Le tableau nous montre le bourreau à la musculature puissante qui vient de décapiter Jean, sur ordre d’Hérode. Saint Marc rapporte l’épisode dans son évangile (Mc 6, 27-28) : "Il envoya un garde avec l’ordre d’apporter la tête de Jean. Le garde s’en alla décapiter Jean dans la prison. Il apporta la tête sur un plat, la donna à la jeune fille, et la jeune fille la donna à sa mère." Une servante est déjà prête avec un plateau. Hérodiade, qui avait dansé pour le roi et obtenu de lui le sacrifice du Baptiste, attend en arrière-plan de pouvoir apporter cette preuve atroce à sa mère.
À qui doit-on ce travail exceptionnel ? À Daniele Crespi, un artiste lombard, qui a vécu de 1597 à 1630. Mort à 33 ans de la peste, c’est donc à un tout jeune artiste que nous devons cette représentation du martyre de Saint Jean-Baptiste. La décapitation est appelé plus fréquemment "décollation" lorsqu’il s’agit du saint précurseur du Christ. L’œuvre a dû être offerte à la paroisse au XIXe siècle, certainement par un riche donateur de la région. Nous n’en savons pas plus. En 2017, la commune, propriétaire du tableau, se lance dans une campagne de restauration. Il aura fallu quatre ans pour lui donner une nouvelle jeunesse et lui fabriquer un cadre approprié à l’époque de création et au style de l’œuvre.

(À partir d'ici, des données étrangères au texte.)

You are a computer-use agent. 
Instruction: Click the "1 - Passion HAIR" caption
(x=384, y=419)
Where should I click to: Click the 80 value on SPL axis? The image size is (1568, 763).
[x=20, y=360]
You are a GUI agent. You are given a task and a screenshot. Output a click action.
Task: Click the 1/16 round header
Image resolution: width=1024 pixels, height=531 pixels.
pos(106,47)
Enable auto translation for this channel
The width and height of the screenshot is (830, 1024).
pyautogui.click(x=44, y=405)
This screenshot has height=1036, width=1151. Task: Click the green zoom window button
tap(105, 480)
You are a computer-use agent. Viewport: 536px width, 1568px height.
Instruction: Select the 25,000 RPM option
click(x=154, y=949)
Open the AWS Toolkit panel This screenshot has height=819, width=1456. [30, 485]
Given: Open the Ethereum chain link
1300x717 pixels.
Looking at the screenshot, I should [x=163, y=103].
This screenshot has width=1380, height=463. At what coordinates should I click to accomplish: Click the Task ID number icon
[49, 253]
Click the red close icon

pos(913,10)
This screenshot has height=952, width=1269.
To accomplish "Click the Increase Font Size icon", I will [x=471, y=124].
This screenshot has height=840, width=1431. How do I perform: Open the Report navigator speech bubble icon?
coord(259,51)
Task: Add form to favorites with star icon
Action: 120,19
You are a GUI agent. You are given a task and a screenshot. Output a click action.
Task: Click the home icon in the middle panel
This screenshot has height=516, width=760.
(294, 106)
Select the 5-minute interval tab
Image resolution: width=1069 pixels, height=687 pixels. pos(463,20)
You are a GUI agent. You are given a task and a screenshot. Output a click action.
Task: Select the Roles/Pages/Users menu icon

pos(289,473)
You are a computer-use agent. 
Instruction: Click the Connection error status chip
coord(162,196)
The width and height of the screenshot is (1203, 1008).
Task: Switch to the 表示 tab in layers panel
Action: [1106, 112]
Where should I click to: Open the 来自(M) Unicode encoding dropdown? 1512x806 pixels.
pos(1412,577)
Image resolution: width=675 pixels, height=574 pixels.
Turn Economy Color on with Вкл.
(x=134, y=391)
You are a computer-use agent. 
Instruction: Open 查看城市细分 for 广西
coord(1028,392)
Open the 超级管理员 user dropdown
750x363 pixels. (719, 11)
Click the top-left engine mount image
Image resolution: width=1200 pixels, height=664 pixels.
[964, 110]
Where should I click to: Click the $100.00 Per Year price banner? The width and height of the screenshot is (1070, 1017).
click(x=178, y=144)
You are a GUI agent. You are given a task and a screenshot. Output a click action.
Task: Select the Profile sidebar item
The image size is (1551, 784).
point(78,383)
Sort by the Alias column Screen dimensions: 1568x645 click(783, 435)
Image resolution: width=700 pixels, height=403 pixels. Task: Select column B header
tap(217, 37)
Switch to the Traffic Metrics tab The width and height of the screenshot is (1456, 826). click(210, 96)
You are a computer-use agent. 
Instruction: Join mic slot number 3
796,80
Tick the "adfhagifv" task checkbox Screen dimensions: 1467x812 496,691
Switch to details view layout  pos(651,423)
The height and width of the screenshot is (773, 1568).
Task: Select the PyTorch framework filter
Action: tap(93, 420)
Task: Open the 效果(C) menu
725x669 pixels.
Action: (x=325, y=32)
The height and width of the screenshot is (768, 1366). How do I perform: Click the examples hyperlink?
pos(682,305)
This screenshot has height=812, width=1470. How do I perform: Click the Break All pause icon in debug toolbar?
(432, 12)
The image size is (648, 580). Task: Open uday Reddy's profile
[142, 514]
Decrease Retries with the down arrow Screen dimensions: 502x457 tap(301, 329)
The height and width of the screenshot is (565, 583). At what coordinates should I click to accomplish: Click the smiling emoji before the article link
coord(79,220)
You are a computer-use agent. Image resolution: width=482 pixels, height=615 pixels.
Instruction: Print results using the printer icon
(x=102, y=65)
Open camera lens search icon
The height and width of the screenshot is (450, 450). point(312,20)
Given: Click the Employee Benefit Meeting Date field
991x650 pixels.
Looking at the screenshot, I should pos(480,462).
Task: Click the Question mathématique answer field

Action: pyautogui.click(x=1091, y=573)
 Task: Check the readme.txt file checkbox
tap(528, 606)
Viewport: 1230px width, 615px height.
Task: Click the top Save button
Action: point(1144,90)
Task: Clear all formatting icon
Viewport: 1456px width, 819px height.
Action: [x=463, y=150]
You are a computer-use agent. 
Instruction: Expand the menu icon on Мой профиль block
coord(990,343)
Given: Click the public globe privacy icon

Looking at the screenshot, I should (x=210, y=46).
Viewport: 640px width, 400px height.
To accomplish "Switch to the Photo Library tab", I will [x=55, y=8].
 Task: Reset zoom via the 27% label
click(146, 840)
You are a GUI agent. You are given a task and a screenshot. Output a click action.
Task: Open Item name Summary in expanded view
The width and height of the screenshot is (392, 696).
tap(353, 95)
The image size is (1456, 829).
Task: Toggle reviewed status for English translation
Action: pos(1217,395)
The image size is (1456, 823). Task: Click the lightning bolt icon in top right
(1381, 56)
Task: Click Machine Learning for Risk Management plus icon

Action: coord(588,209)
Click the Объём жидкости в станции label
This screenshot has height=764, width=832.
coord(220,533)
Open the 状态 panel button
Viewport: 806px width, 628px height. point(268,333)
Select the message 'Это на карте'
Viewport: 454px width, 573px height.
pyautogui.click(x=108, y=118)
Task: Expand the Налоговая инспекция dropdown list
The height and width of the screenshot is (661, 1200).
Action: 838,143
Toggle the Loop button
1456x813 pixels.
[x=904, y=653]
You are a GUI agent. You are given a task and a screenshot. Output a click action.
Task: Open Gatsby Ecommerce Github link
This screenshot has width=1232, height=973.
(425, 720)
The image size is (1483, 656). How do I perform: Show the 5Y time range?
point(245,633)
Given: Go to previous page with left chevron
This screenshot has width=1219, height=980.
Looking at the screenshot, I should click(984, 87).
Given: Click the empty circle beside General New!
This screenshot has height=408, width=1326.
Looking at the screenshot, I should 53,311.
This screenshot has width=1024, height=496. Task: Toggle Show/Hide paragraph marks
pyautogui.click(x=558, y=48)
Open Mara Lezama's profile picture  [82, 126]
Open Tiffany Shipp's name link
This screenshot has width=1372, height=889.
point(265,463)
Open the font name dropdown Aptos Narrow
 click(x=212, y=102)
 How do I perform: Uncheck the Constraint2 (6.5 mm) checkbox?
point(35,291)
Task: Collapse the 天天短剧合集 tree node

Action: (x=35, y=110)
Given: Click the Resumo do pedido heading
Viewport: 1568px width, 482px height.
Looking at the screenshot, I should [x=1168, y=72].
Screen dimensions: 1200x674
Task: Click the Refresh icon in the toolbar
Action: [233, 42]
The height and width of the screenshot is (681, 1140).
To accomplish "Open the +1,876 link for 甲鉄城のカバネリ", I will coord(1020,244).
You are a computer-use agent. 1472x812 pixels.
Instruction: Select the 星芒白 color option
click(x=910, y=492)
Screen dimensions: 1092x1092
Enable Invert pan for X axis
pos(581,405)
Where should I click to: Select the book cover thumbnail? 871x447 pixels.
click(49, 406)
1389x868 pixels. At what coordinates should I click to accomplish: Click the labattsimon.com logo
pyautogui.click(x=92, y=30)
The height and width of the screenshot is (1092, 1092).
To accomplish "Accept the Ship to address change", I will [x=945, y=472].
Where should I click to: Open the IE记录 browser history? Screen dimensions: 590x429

Trop humide et peu sécurisée, l’église de La Bastide-de-Besplas ne réunit actuellement pas les conditions nécessaires à la conservation d’une œuvre d’une telle qualité. La décapitation de Saint Jean-Baptiste n’y est pas retournée. Elle est actuellement visible au château de Foix, dans la chambre d’apparat où se trouve le lit d’Henri IV. Une réflexion est en cours. Pour voir cette toile retrouver sa vocation d’origine ? Celle-ci reste d’habiller les murs d’une église ou d’une chapelle. La chapelle du Bout-du-Pont (c’est bien le nom de la chapelle…), située sur le territoire de la commune, est évoquée pour ce transfert, après les travaux nécessaires. Une nouvelle à suivre. Nos trésors n’en finissent pas de circuler…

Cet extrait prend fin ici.